REQUIRED WORK
Set the listing down once more, exactly as given.

▬▬▬▬▬▬

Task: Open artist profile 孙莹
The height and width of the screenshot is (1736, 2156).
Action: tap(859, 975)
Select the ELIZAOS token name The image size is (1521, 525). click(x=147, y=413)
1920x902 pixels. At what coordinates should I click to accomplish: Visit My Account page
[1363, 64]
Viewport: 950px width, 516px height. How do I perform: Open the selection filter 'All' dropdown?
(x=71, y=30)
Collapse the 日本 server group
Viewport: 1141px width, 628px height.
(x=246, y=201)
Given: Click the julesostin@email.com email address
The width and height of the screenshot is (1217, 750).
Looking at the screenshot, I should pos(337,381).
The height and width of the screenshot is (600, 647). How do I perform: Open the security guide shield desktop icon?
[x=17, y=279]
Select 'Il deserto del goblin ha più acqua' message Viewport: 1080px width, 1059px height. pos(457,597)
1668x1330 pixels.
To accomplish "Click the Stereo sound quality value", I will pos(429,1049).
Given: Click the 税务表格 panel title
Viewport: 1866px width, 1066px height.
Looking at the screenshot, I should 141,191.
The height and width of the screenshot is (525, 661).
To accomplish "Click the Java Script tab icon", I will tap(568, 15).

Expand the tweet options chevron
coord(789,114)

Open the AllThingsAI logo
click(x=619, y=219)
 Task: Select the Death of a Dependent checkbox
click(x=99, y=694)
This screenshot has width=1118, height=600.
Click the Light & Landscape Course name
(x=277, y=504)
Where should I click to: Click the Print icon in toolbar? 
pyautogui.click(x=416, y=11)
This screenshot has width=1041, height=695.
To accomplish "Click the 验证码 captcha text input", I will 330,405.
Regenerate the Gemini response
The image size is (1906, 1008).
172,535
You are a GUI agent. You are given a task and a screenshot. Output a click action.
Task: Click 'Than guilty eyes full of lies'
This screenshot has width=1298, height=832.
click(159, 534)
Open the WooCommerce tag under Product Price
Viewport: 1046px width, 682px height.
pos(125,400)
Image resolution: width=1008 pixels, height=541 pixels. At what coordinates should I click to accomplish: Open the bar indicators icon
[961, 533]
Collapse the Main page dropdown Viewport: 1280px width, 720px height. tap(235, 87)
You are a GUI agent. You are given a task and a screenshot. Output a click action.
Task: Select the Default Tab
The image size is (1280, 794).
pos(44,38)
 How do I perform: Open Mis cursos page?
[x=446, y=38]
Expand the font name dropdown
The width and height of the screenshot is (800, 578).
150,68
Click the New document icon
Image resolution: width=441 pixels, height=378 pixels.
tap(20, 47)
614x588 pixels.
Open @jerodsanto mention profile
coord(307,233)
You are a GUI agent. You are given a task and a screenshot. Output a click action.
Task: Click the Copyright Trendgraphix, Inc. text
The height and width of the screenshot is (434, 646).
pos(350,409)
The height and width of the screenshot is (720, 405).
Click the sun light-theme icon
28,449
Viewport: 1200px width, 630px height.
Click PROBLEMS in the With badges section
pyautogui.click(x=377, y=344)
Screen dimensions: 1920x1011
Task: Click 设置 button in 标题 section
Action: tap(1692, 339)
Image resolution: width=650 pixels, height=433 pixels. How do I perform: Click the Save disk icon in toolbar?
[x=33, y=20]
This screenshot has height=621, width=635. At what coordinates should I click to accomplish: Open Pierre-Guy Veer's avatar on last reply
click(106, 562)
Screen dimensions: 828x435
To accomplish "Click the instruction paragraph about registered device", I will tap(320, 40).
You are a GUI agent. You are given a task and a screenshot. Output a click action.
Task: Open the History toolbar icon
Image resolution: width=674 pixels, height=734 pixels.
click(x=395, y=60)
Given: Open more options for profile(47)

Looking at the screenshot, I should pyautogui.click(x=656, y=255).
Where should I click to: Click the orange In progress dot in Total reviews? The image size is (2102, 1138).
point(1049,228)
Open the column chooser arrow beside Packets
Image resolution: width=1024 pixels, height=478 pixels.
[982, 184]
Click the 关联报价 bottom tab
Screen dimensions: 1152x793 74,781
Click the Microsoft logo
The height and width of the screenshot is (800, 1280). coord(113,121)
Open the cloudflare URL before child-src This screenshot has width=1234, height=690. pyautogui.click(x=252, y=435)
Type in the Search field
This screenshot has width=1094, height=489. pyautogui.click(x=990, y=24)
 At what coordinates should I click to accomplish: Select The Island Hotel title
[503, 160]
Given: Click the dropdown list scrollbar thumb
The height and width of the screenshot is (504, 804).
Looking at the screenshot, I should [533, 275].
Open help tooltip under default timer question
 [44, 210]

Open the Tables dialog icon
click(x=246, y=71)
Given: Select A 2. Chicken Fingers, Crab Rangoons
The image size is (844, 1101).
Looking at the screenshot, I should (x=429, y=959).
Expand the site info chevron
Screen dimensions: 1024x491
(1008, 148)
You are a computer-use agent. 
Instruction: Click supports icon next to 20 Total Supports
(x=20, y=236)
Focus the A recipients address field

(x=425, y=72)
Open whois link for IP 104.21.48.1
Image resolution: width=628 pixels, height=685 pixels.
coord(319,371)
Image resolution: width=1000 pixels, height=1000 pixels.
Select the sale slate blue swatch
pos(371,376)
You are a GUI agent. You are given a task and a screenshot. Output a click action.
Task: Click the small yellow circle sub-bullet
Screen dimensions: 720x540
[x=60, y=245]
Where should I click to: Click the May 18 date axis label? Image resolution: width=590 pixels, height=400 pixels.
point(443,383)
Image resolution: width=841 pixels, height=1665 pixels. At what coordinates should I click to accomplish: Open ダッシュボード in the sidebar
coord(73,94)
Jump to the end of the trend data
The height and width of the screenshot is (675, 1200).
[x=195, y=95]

▬▬▬▬▬▬

OUTPUT OF THE TASK
Task: Open artist profile 孙莹
The height and width of the screenshot is (1736, 2156).
Action: tap(859, 975)
Select the ELIZAOS token name The image size is (1521, 525). click(x=147, y=413)
1920x902 pixels. At what coordinates should I click to accomplish: Visit My Account page
[1363, 64]
Viewport: 950px width, 516px height. How do I perform: Open the selection filter 'All' dropdown?
(x=71, y=30)
Collapse the 日本 server group
Viewport: 1141px width, 628px height.
(x=246, y=201)
Given: Click the julesostin@email.com email address
The width and height of the screenshot is (1217, 750).
Looking at the screenshot, I should pos(337,381).
The height and width of the screenshot is (600, 647). How do I perform: Open the security guide shield desktop icon?
[x=17, y=279]
Select 'Il deserto del goblin ha più acqua' message Viewport: 1080px width, 1059px height. pos(457,597)
1668x1330 pixels.
To accomplish "Click the Stereo sound quality value", I will pos(429,1049).
Given: Click the 税务表格 panel title
Viewport: 1866px width, 1066px height.
Looking at the screenshot, I should 141,191.
The height and width of the screenshot is (525, 661).
To accomplish "Click the Java Script tab icon", I will tap(568, 15).

Expand the tweet options chevron
coord(789,114)

Open the AllThingsAI logo
click(x=619, y=219)
 Task: Select the Death of a Dependent checkbox
click(x=99, y=694)
This screenshot has width=1118, height=600.
Click the Light & Landscape Course name
(x=277, y=504)
Where should I click to: Click the Print icon in toolbar? 
pyautogui.click(x=416, y=11)
This screenshot has width=1041, height=695.
To accomplish "Click the 验证码 captcha text input", I will 330,405.
Regenerate the Gemini response
The image size is (1906, 1008).
172,535
You are a GUI agent. You are given a task and a screenshot. Output a click action.
Task: Click 'Than guilty eyes full of lies'
This screenshot has width=1298, height=832.
click(159, 534)
Open the WooCommerce tag under Product Price
Viewport: 1046px width, 682px height.
pos(125,400)
Image resolution: width=1008 pixels, height=541 pixels. At what coordinates should I click to accomplish: Open the bar indicators icon
[961, 533]
Collapse the Main page dropdown Viewport: 1280px width, 720px height. tap(235, 87)
You are a GUI agent. You are given a task and a screenshot. Output a click action.
Task: Select the Default Tab
The image size is (1280, 794).
pos(44,38)
 How do I perform: Open Mis cursos page?
[x=446, y=38]
Expand the font name dropdown
The width and height of the screenshot is (800, 578).
150,68
Click the New document icon
Image resolution: width=441 pixels, height=378 pixels.
tap(20, 47)
614x588 pixels.
Open @jerodsanto mention profile
coord(307,233)
You are a GUI agent. You are given a task and a screenshot. Output a click action.
Task: Click the Copyright Trendgraphix, Inc. text
The height and width of the screenshot is (434, 646).
pos(350,409)
The height and width of the screenshot is (720, 405).
Click the sun light-theme icon
28,449
Viewport: 1200px width, 630px height.
Click PROBLEMS in the With badges section
pyautogui.click(x=377, y=344)
Screen dimensions: 1920x1011
Task: Click 设置 button in 标题 section
Action: tap(1692, 339)
Image resolution: width=650 pixels, height=433 pixels. How do I perform: Click the Save disk icon in toolbar?
[x=33, y=20]
This screenshot has height=621, width=635. At what coordinates should I click to accomplish: Open Pierre-Guy Veer's avatar on last reply
click(106, 562)
Screen dimensions: 828x435
To accomplish "Click the instruction paragraph about registered device", I will tap(320, 40).
You are a GUI agent. You are given a task and a screenshot. Output a click action.
Task: Open the History toolbar icon
Image resolution: width=674 pixels, height=734 pixels.
click(x=395, y=60)
Given: Open more options for profile(47)

Looking at the screenshot, I should pyautogui.click(x=656, y=255).
Where should I click to: Click the orange In progress dot in Total reviews? The image size is (2102, 1138).
point(1049,228)
Open the column chooser arrow beside Packets
Image resolution: width=1024 pixels, height=478 pixels.
[982, 184]
Click the 关联报价 bottom tab
Screen dimensions: 1152x793 74,781
Click the Microsoft logo
The height and width of the screenshot is (800, 1280). coord(113,121)
Open the cloudflare URL before child-src This screenshot has width=1234, height=690. pyautogui.click(x=252, y=435)
Type in the Search field
This screenshot has width=1094, height=489. pyautogui.click(x=990, y=24)
 At what coordinates should I click to accomplish: Select The Island Hotel title
[503, 160]
Given: Click the dropdown list scrollbar thumb
The height and width of the screenshot is (504, 804).
Looking at the screenshot, I should [533, 275].
Open help tooltip under default timer question
 [44, 210]

Open the Tables dialog icon
click(x=246, y=71)
Given: Select A 2. Chicken Fingers, Crab Rangoons
The image size is (844, 1101).
Looking at the screenshot, I should (x=429, y=959).
Expand the site info chevron
Screen dimensions: 1024x491
(1008, 148)
You are a computer-use agent. 
Instruction: Click supports icon next to 20 Total Supports
(x=20, y=236)
Focus the A recipients address field

(x=425, y=72)
Open whois link for IP 104.21.48.1
Image resolution: width=628 pixels, height=685 pixels.
coord(319,371)
Image resolution: width=1000 pixels, height=1000 pixels.
Select the sale slate blue swatch
pos(371,376)
You are a GUI agent. You are given a task and a screenshot. Output a click action.
Task: Click the small yellow circle sub-bullet
Screen dimensions: 720x540
[x=60, y=245]
Where should I click to: Click the May 18 date axis label? Image resolution: width=590 pixels, height=400 pixels.
point(443,383)
Image resolution: width=841 pixels, height=1665 pixels. At what coordinates should I click to accomplish: Open ダッシュボード in the sidebar
coord(73,94)
Jump to the end of the trend data
The height and width of the screenshot is (675, 1200).
[x=195, y=95]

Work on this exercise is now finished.